私は、本県においても、富士山の世界遺産の登録を目指すことが決まった時点で、条例を制定していれば、全県的な機運がさらに醸成されていたのではないかと思っております。
★ 世界遺産への登録により、富士北麓地域はもとより山梨県は、世界中から更に脚光を浴びる地域となります。同時に、富士山の豊かな自然や環境を適切に保護、保全していくことは、後世にすばらしい遺産を継承していく上でも必要なことでありますので、一日も早い登録を切に願うものであります。
★ こうした中、「平泉」の登録延期などにみられるように、審査が一段と厳しくなったことから、横内知事は、過般、新たに構成資産の見直しなどに取り組むため、目標としていた平成23年登録は難しいと表明されております。
富士山は、平泉の二の舞を演ずることは許されません。平泉では、浄土思想と構成資産との関連性などの証明が不十分とされました。
富士山におきましては、既にリストアップされている構成資産と「富士山信仰」との関連性の証明、更には、富士山の顕著な普遍的価値を世界の人々に分かりやすく説明していくなど、万全を期す必要があると考えます。
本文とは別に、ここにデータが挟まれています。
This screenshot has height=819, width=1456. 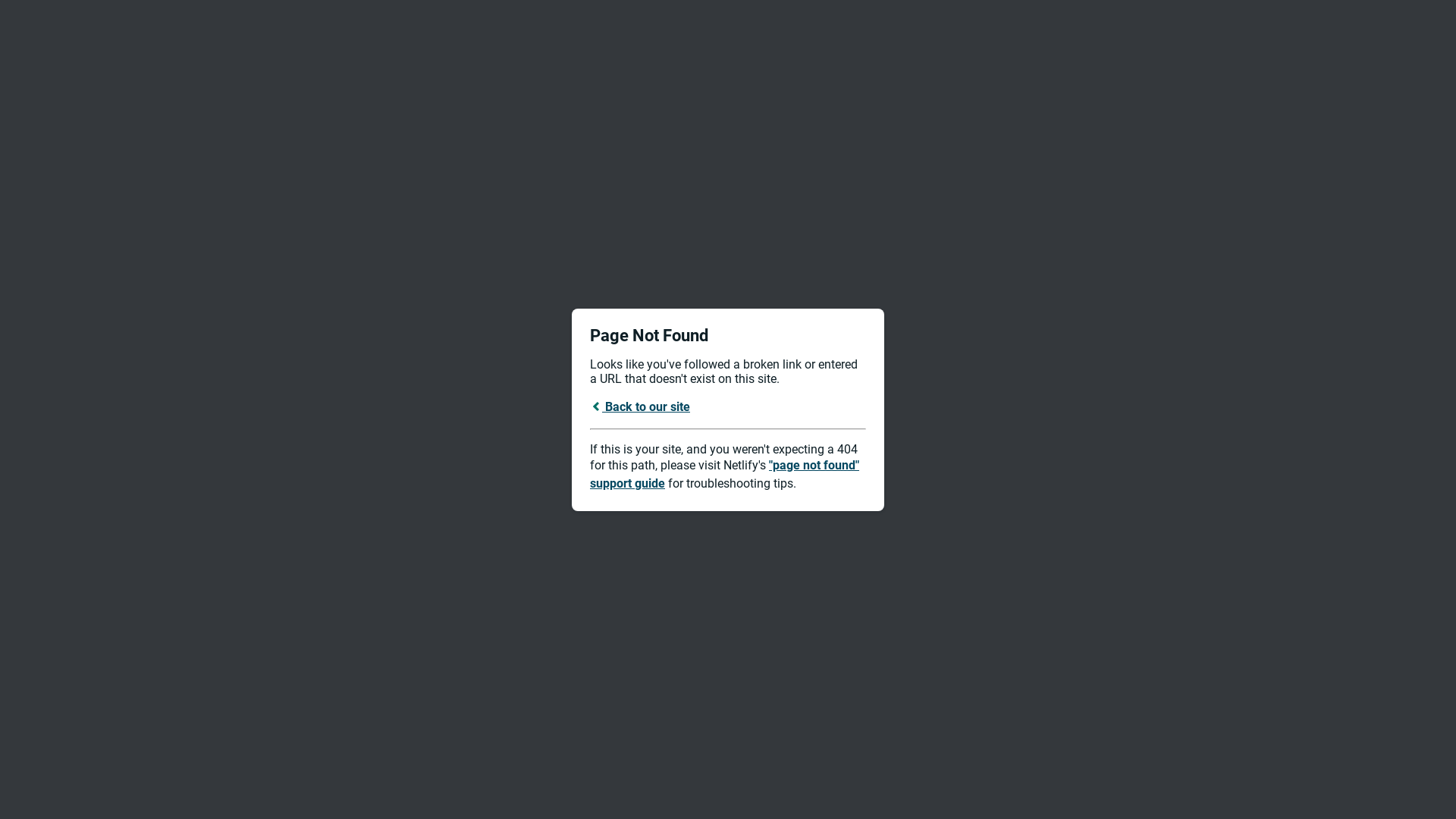 I want to click on 'Back to our site', so click(x=640, y=405).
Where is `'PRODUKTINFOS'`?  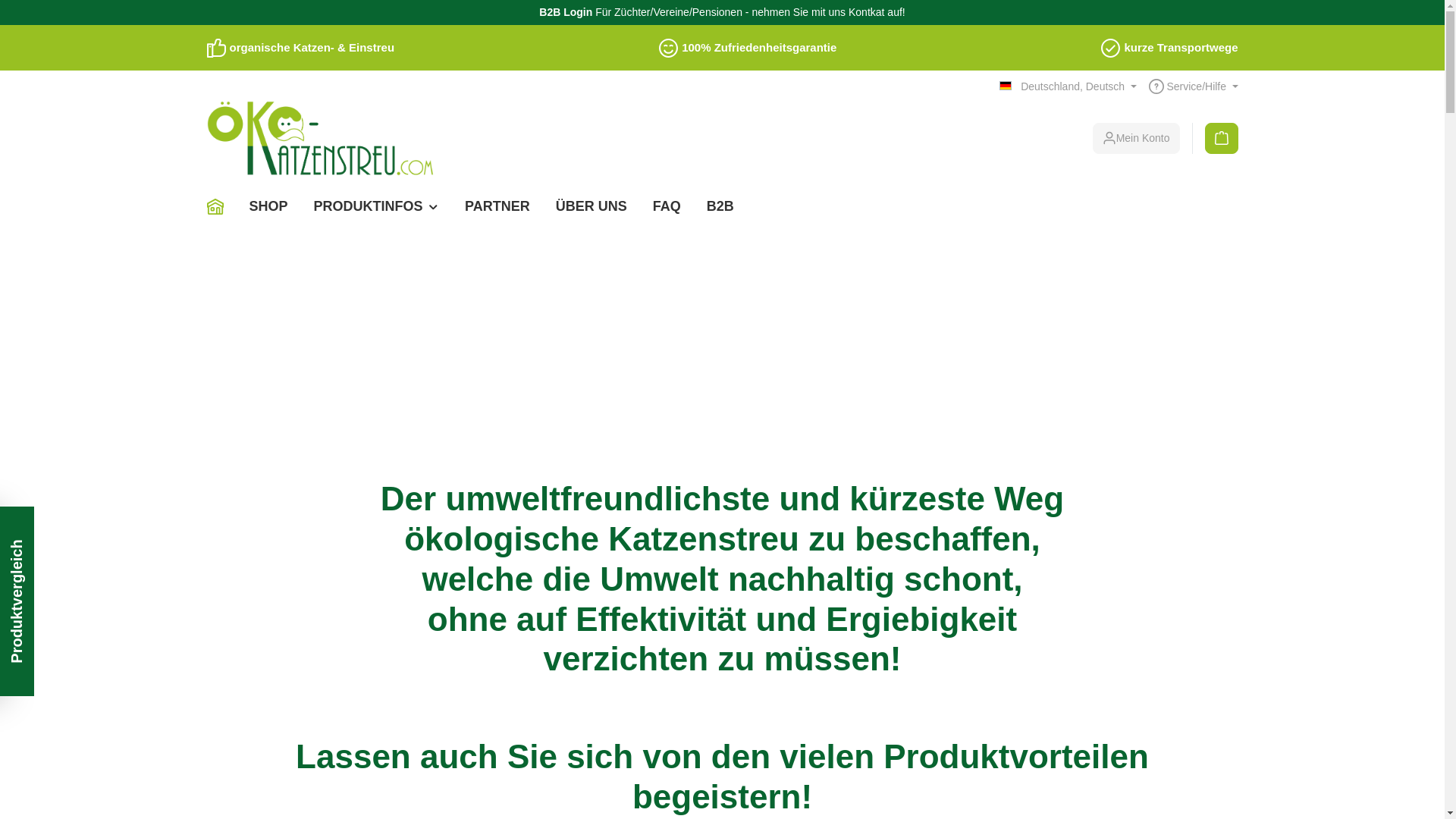
'PRODUKTINFOS' is located at coordinates (377, 206).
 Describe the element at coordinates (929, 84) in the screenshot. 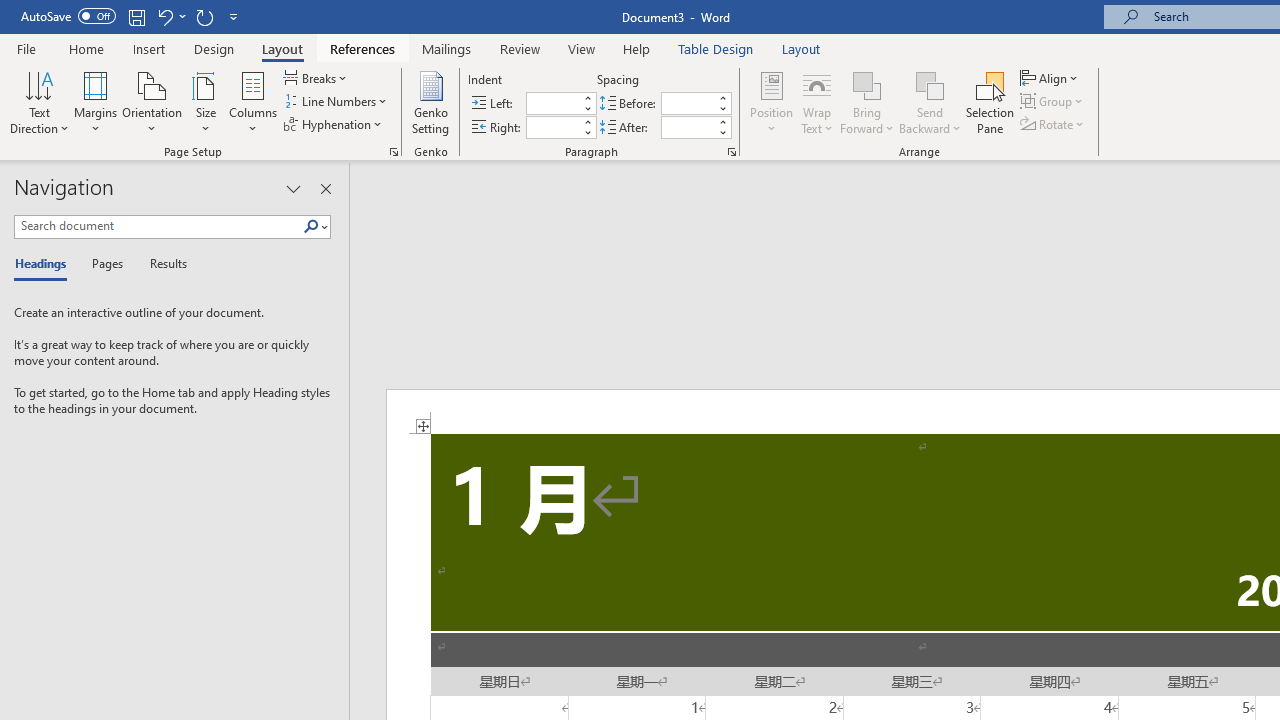

I see `'Send Backward'` at that location.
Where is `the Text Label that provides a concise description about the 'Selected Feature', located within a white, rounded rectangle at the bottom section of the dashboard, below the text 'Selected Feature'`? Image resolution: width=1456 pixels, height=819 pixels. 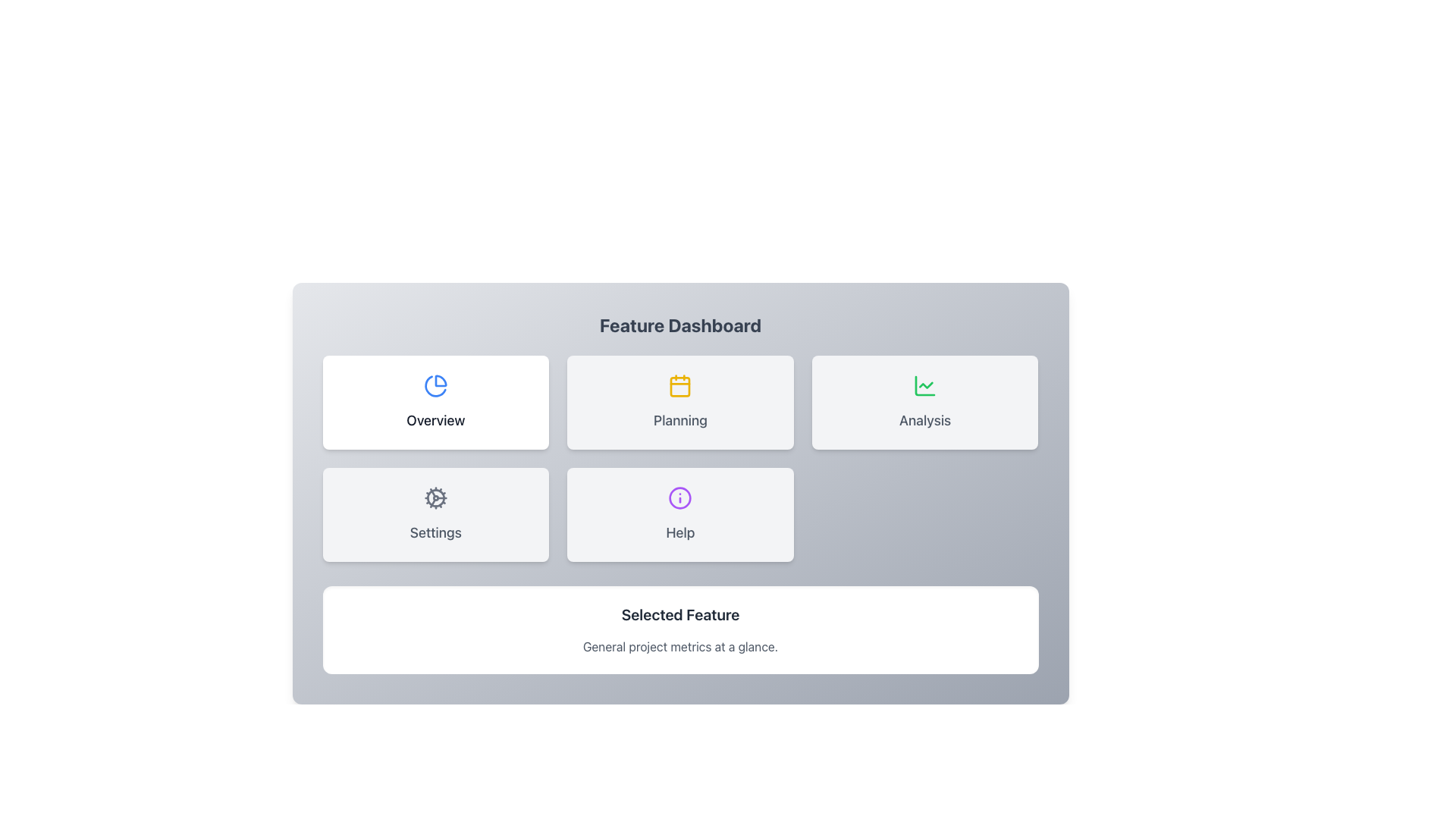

★ 私は、世界遺産委員会の議長を務めたクリスティーナ・カメロン氏の「世界遺産登録はゴールではない。保存管理の長いプロセスの第一歩である」という言葉が強く印象に残っております。このカメロン氏の言葉は、言い換えると「世界遺産登録」が実現した後において、行政は勿論であるが、特に、地域住民の皆様には結果として、大きな責任と義務が伴うことになる覚悟が、必要になってくるということであります。このことを、全ての皆様に認識しておいていただきたいと存じます。